### [WORK REQUIRED]
Copy the lines of all the records below word for word, omitting the pictures from your answer.

(Items taken from a data source)
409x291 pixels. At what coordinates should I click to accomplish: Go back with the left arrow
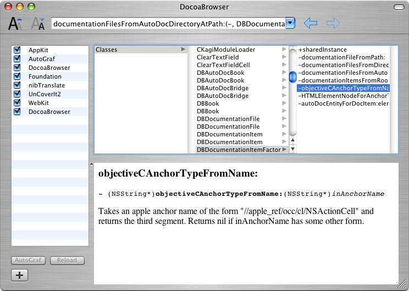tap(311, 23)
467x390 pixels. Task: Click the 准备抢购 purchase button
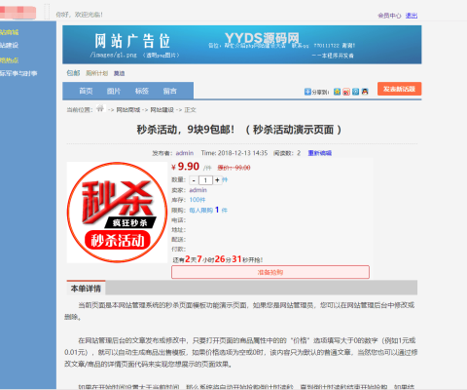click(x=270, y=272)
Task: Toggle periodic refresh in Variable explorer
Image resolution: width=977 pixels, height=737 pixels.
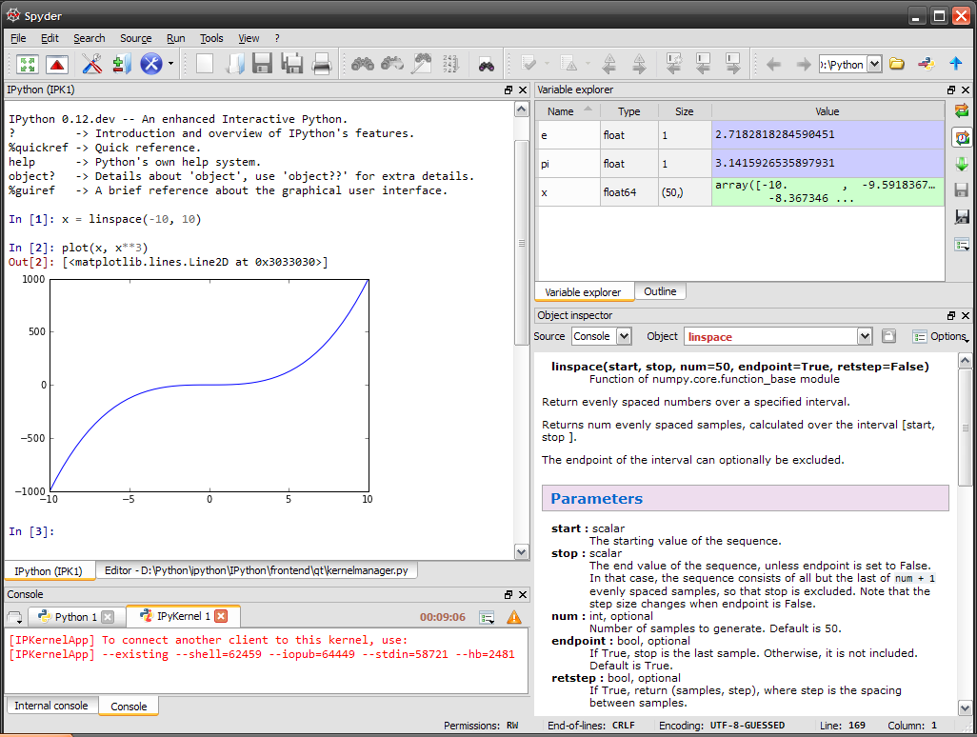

### [EXERCISE SOLUTION]
409x291 pixels. At what coordinates should I click to accomplish: Go back with the left arrow
tap(311, 23)
467x390 pixels. Task: Click the 准备抢购 purchase button
click(x=270, y=272)
Task: Toggle periodic refresh in Variable explorer
Image resolution: width=977 pixels, height=737 pixels.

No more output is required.